§ **Exercise brief**: Please print the records exactly as they appear, starting with the line that contains "Focus the Name input containing newform" and ending with the line that contains "pyautogui.click(x=331, y=63)", with both of those lines included.

§ **Records**:
----------

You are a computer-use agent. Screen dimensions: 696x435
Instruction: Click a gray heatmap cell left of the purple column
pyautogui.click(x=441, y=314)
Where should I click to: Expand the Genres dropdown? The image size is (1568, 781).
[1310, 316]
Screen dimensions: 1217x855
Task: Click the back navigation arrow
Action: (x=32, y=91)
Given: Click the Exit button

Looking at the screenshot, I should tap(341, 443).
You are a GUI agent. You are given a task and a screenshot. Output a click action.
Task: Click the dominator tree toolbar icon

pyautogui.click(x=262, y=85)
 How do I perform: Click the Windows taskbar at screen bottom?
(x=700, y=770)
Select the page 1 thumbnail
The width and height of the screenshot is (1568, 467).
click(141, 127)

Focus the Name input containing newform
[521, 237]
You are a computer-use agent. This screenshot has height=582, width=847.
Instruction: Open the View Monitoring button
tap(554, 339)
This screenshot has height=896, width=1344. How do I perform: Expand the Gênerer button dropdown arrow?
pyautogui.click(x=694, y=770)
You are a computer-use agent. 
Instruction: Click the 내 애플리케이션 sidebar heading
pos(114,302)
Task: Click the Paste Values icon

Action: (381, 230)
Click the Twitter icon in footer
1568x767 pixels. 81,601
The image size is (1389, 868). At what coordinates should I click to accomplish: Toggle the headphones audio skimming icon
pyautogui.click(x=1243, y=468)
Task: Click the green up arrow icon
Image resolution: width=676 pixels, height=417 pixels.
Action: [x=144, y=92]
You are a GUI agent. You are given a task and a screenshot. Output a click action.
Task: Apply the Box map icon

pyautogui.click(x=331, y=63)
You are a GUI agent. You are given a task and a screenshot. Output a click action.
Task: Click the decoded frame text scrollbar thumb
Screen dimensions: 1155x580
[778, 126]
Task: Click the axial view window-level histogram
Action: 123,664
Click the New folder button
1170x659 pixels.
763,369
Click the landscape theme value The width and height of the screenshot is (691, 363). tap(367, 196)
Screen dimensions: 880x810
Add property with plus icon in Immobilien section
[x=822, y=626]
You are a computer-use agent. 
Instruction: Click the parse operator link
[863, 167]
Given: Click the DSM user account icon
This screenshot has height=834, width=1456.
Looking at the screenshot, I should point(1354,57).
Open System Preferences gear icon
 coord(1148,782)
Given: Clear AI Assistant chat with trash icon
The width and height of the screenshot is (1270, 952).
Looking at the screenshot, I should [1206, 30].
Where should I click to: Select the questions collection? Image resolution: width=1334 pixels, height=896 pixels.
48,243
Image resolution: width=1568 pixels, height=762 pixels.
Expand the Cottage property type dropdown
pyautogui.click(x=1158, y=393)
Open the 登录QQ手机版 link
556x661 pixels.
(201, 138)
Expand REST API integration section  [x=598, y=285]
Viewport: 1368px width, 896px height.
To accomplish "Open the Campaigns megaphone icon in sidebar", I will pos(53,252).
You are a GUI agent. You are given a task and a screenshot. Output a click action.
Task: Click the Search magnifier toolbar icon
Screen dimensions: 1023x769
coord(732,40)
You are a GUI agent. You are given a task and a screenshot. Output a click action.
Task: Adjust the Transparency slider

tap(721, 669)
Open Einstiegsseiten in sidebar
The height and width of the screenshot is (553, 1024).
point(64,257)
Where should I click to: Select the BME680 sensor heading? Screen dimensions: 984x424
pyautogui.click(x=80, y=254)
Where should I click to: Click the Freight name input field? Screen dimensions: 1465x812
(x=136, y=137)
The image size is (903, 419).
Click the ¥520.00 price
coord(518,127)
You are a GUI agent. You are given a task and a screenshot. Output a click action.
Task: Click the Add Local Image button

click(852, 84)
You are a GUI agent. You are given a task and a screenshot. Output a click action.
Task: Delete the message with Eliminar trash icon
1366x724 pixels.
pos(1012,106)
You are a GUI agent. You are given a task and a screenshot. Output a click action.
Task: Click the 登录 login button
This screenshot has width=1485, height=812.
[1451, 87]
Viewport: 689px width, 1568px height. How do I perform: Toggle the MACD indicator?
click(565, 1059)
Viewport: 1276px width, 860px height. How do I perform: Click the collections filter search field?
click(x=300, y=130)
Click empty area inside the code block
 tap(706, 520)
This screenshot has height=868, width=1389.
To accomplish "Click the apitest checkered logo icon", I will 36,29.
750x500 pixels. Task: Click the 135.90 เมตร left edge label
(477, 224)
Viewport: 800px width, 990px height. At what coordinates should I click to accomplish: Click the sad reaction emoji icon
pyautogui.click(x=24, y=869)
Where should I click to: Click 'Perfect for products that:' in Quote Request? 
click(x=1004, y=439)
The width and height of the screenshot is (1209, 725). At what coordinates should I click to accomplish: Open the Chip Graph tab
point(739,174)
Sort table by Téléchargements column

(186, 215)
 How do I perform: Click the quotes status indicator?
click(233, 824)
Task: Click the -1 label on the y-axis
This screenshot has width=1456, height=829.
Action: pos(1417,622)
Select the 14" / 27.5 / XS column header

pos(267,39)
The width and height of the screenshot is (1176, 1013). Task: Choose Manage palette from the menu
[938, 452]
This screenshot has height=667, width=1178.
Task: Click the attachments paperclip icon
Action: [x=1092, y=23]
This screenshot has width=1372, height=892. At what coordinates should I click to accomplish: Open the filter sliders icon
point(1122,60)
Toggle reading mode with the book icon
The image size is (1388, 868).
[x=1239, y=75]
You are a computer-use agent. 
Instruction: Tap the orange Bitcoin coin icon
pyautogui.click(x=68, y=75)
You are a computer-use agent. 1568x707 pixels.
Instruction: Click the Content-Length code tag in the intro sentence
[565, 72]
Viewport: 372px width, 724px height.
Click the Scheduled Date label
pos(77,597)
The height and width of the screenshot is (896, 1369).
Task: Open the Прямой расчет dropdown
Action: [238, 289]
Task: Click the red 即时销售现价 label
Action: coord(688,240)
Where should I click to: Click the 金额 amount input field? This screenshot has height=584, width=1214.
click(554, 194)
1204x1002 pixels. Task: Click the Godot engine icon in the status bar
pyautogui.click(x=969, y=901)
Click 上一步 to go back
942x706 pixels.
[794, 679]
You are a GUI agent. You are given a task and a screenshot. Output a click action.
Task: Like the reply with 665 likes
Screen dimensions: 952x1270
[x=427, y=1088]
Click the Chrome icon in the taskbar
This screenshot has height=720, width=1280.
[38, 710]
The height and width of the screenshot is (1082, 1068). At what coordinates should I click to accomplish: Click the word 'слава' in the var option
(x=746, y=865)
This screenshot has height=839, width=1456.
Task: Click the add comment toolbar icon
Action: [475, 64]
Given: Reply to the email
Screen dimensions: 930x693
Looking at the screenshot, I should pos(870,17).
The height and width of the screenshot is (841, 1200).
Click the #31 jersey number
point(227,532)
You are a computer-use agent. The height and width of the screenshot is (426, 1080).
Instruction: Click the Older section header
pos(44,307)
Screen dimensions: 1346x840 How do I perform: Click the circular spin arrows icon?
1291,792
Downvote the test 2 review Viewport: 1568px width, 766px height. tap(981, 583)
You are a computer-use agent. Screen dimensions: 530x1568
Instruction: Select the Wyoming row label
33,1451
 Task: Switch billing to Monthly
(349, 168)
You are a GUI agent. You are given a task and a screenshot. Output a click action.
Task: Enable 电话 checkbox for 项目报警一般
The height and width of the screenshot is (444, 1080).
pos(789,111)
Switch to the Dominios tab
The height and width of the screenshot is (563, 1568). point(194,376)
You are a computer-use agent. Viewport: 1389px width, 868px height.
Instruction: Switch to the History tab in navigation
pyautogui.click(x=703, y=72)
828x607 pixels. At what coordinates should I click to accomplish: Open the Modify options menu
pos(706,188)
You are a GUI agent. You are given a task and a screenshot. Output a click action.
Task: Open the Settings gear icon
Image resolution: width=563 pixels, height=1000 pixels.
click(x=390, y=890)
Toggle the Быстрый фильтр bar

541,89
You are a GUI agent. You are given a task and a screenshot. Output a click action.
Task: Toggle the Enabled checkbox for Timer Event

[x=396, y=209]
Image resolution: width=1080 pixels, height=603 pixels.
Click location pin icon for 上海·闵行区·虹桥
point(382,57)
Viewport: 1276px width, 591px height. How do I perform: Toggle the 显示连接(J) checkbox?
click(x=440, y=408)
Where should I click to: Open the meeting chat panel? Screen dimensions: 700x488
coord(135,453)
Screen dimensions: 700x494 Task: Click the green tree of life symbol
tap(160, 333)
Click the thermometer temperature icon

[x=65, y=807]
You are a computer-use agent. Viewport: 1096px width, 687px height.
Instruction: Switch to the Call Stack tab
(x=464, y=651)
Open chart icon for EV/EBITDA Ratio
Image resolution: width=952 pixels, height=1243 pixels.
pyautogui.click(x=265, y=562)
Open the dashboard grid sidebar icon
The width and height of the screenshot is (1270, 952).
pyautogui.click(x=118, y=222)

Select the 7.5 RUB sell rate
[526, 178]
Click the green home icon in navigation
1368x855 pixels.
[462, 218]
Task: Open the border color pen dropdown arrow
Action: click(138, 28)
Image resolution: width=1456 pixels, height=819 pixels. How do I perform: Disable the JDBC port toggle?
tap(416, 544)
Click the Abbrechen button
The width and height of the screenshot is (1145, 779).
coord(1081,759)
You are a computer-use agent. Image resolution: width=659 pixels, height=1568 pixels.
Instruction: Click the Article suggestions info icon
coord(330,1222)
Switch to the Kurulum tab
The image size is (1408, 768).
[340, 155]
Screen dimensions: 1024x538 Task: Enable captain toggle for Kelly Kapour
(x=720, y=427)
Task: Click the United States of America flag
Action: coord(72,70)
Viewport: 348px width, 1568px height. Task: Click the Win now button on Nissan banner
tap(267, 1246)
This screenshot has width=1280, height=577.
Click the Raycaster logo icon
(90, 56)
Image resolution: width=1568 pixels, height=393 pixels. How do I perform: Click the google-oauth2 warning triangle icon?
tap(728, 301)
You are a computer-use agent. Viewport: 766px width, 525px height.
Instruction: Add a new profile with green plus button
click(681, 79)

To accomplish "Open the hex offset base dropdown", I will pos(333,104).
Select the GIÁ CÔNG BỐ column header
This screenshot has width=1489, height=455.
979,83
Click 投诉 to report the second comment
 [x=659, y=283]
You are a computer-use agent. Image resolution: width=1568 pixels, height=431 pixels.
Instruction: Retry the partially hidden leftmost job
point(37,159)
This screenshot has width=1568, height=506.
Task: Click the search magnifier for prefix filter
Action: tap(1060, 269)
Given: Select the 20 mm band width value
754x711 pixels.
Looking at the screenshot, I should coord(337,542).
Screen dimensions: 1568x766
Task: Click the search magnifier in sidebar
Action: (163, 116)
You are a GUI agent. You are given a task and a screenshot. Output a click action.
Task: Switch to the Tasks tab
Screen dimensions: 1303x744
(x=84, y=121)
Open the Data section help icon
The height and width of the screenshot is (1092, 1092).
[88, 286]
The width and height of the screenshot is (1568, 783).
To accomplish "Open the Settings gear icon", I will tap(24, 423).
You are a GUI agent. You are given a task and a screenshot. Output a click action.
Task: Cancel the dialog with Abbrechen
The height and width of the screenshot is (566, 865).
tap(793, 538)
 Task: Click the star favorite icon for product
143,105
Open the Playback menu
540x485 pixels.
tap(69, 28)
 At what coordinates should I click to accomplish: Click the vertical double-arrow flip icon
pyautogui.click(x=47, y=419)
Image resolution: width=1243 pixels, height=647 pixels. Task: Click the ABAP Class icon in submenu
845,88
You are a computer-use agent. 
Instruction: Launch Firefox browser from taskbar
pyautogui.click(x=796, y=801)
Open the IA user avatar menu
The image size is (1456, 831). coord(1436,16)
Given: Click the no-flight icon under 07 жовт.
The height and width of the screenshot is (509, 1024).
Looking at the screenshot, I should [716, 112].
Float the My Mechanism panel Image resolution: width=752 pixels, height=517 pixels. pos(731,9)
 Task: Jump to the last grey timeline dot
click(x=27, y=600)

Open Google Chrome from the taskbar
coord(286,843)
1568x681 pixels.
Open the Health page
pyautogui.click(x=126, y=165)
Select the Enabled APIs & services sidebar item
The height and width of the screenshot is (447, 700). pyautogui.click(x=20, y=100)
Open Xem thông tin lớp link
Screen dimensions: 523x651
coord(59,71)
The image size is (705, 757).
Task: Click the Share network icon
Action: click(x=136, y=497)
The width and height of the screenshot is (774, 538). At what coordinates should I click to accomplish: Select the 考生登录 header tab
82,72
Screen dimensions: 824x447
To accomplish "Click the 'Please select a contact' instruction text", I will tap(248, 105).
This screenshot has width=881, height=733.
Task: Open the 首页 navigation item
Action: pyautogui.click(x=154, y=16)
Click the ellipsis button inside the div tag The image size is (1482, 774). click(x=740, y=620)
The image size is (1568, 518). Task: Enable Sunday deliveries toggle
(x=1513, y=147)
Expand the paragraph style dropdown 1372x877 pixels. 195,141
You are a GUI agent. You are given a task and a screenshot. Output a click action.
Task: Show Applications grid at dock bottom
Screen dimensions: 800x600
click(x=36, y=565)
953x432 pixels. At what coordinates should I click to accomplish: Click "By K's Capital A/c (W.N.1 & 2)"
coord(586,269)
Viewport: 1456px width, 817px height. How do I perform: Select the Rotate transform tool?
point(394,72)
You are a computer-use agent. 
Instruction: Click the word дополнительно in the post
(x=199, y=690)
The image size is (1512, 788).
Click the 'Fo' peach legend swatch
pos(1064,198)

----------

§ **Written solution**:
Focus the Name input containing newform
[521, 237]
You are a computer-use agent. This screenshot has height=582, width=847.
Instruction: Open the View Monitoring button
tap(554, 339)
This screenshot has height=896, width=1344. How do I perform: Expand the Gênerer button dropdown arrow?
pyautogui.click(x=694, y=770)
You are a computer-use agent. 
Instruction: Click the 내 애플리케이션 sidebar heading
pos(114,302)
Task: Click the Paste Values icon

Action: (381, 230)
Click the Twitter icon in footer
1568x767 pixels. 81,601
The image size is (1389, 868). At what coordinates should I click to accomplish: Toggle the headphones audio skimming icon
pyautogui.click(x=1243, y=468)
Task: Click the green up arrow icon
Image resolution: width=676 pixels, height=417 pixels.
Action: [x=144, y=92]
You are a GUI agent. You are given a task and a screenshot. Output a click action.
Task: Apply the Box map icon

pyautogui.click(x=331, y=63)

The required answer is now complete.